> [Task description]: In the entries below, find the line containing "Brownstone Institute T-Shirt (232, 2100)". Copy it and all lines after it, exactly, through the end.

> [Provided records]:

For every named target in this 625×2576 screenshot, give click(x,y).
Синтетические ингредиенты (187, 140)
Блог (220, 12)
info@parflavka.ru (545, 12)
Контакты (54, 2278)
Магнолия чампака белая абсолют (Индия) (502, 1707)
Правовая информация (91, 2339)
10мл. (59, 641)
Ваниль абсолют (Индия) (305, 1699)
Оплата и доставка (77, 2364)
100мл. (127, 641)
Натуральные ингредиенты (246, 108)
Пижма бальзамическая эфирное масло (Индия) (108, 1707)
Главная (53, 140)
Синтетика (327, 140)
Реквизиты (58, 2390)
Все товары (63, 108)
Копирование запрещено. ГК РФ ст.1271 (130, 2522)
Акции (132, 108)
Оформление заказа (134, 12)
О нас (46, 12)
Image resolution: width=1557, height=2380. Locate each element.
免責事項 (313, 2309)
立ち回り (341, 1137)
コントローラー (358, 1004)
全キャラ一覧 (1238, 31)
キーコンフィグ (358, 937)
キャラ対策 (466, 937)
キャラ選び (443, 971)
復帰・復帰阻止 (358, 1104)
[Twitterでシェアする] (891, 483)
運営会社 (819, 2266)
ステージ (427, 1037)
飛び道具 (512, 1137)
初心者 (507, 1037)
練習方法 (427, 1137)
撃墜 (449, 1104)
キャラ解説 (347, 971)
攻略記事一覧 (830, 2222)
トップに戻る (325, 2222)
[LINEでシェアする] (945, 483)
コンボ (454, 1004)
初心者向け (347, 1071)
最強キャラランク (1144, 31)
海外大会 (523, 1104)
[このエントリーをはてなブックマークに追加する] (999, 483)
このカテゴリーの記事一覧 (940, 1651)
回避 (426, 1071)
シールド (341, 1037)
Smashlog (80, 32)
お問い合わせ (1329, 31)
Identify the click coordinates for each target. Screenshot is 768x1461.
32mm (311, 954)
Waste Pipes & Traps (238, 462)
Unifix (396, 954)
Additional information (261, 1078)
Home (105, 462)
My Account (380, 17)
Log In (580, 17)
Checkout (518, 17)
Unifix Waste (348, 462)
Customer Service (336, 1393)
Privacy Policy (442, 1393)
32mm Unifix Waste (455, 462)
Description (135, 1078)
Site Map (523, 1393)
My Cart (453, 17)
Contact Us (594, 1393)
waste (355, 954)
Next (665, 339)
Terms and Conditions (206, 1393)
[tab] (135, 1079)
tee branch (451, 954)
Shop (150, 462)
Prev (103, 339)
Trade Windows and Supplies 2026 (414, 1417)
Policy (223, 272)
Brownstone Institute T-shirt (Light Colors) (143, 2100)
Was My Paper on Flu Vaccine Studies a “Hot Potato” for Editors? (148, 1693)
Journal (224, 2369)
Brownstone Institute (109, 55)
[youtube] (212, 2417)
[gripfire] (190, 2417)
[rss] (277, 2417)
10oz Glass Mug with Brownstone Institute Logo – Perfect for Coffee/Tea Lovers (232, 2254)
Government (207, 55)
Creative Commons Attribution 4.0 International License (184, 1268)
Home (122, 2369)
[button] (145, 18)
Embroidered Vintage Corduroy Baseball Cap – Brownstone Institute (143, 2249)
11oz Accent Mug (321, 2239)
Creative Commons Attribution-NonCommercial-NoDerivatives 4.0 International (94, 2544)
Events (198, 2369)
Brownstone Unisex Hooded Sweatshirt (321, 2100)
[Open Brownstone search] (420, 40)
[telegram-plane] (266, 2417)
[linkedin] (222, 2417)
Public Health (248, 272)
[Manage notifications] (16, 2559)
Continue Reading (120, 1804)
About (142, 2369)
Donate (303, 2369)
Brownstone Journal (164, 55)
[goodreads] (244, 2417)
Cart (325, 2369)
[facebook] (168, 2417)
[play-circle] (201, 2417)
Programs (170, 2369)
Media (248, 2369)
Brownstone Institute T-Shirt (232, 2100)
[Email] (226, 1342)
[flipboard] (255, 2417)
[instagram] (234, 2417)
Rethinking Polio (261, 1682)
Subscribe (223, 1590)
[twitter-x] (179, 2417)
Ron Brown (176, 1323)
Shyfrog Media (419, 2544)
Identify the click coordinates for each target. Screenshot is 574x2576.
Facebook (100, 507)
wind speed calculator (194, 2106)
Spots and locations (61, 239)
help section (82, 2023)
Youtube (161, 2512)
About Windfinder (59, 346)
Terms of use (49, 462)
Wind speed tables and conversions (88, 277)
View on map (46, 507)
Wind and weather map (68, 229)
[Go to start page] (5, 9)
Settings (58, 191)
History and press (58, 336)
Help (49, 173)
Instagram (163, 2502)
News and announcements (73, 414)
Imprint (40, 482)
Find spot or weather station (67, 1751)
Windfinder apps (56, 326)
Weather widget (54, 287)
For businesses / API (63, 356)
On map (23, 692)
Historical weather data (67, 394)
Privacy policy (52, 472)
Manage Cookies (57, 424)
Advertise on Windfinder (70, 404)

> [Finished exercise]:
Brownstone Institute T-Shirt (232, 2100)
[Email] (226, 1342)
[flipboard] (255, 2417)
[instagram] (234, 2417)
Rethinking Polio (261, 1682)
Subscribe (223, 1590)
[twitter-x] (179, 2417)
Ron Brown (176, 1323)
Shyfrog Media (419, 2544)
Identify the click coordinates for each target. Screenshot is 574x2576.
Facebook (100, 507)
wind speed calculator (194, 2106)
Spots and locations (61, 239)
help section (82, 2023)
Youtube (161, 2512)
About Windfinder (59, 346)
Terms of use (49, 462)
Wind speed tables and conversions (88, 277)
View on map (46, 507)
Wind and weather map (68, 229)
[Go to start page] (5, 9)
Settings (58, 191)
History and press (58, 336)
Help (49, 173)
Instagram (163, 2502)
News and announcements (73, 414)
Imprint (40, 482)
Find spot or weather station (67, 1751)
Windfinder apps (56, 326)
Weather widget (54, 287)
For businesses / API (63, 356)
On map (23, 692)
Historical weather data (67, 394)
Privacy policy (52, 472)
Manage Cookies (57, 424)
Advertise on Windfinder (70, 404)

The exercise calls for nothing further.